Despite Wall Street’s newfound optimism and other indications of stuttering economic growth, close to 15 million Americans remain out of work according to reasonable estimates. This figure accumulates the unemployed, the long term unemployed and the “marginally attached”—meaning those who have flat out given up after dozens of months on or off the dole.

Now, there are countless plans to correct this problem. One group wants to cut taxes, especially for the wealthy. Another prefers to raise them, specifically targeting the wealthy. Others say the answer involves fewer regulations or a smaller government. Many insist slashing the debt will kick start things.

Yeah.

As columnist Heidi Moore wore, “What makes it a crisis is that we don’t seem to have any ideas on how to employ the unemployed.”

Well, there was that replacement NFL referee thing—until embarrassing calls ruined it for everyone. And if Beyonce could round up several unemployed look-alikes and send them on lip-synching tours, it would remove 20 or so from the rolls.

Every little bit helps.

Moore points out in a piece in The Guardian, an English paper, that costly retraining programs are out of reach of long term unemployed, and that corporate America—reeling from the recession—seems loathe to step in with assistance. The government is paralyzed, too. Congressional opposition prevents a massive infusion of federal spending.

Yes, I know—stimulus packages do little more than sputter and fizzle. The U.S learned this recently. Japan has been fluttering on deficit spending for the past couple of decades, with little to show for it.

A number of pundits insist that private sector initiatives always fare better than federal spending, anyway. But right now the one program that would put a few thousand people back to work involves a government investment in infrastructure repair and rebuilding. America’s bridges and roads are in a sorry state, after all.

Anyway, a quick look at the past would cause anyone to doubt corporate wisdom is this matter.

Certainly Donald Trump has carved out a niche for himself and provided jobs for a few camera crews—and reporters who cover the inane. But I refer to the case of Saab, the Scandinavian auto company that collapsed in 2010.

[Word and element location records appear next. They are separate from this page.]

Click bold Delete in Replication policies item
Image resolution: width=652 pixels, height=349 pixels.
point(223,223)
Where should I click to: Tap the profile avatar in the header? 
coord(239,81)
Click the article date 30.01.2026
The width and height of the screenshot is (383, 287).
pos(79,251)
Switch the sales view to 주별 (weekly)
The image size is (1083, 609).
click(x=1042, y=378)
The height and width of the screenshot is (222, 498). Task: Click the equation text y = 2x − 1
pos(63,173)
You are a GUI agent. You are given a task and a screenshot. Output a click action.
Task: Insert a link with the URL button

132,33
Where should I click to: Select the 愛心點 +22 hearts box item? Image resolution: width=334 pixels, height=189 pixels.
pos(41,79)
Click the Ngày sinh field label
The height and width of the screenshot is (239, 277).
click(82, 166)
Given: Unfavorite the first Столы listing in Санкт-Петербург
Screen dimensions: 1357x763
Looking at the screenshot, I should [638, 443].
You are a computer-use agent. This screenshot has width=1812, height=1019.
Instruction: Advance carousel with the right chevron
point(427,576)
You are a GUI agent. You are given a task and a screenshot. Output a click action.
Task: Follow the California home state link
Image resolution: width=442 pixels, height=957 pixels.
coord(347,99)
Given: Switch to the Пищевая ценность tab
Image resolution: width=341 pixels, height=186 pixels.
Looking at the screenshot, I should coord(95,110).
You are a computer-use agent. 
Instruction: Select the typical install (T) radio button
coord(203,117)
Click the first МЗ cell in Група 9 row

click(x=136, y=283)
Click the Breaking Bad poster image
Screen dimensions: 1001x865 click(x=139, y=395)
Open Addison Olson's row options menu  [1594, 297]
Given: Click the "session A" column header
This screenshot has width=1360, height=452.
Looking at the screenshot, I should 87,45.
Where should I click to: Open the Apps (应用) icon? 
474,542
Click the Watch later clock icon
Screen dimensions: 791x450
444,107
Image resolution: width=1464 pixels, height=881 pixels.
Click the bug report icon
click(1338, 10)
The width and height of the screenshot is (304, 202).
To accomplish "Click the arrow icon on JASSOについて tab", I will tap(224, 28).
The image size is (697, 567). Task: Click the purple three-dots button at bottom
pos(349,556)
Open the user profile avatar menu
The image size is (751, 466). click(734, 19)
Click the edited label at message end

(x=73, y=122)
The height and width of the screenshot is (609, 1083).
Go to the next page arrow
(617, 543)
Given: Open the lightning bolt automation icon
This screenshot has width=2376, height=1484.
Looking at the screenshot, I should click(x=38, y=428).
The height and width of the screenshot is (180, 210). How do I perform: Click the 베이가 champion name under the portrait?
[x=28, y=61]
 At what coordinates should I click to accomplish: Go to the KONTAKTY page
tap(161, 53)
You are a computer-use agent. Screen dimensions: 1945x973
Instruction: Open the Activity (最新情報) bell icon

You see, Saab built some of the most astounding vehicles on earth. They could withstand the shock of hitting a moose at full speed or the unlikely scenario of being dropped, upside down, from a basketball backboard. But this kind of engineering cost money, and sales faltered.

In 1989, General Motors—later bailed out successfully by the federal government (like Chrysler in the 1980s)—bought into the company and demanded that the brand’s next model be a simple re-badging of GM’s Vauxhall Cavalier.

Saab refused, and created the sturdy and superior 900.

A few years later, GM insisted that instead of a new design—what would become Saab’s 9-3—the company just slap a different body and new badge on the Vauxhall Vectra.

Saab built their own model, with a longer wheelbase and different parts. Even the satellite navigation system was different because, as Saab engineer’s explained, the GM version ‘wasn’t good enough.’

Detroit pulled the plug on Saab in 2010.

This is the corporate method.

Government spending, meanwhile, once kick-started the American economy and sent it rocketing on a 30 year spree.

During World War Two, the federal government employed 12 million or so soldiers, sailors, Marines and coast guard. The government signed contracts with companies to produce goods for war for a guaranteed profit. The government put women and minorities to work, even calling on temporary laborers from Mexico to help out. After all, the nation was running at near full employment.

Bond drives helped pay for this. Meanwhile rationing forced consumers to save, leading to a pent up demand for good and services that exploded after the war. As one writer put it in 1946, “America has inherited the earth.”

The problem here, of course, is that we can’t follow that example again. So we are left without ideas—unless anyone wants to revisit my lip-synching scenario.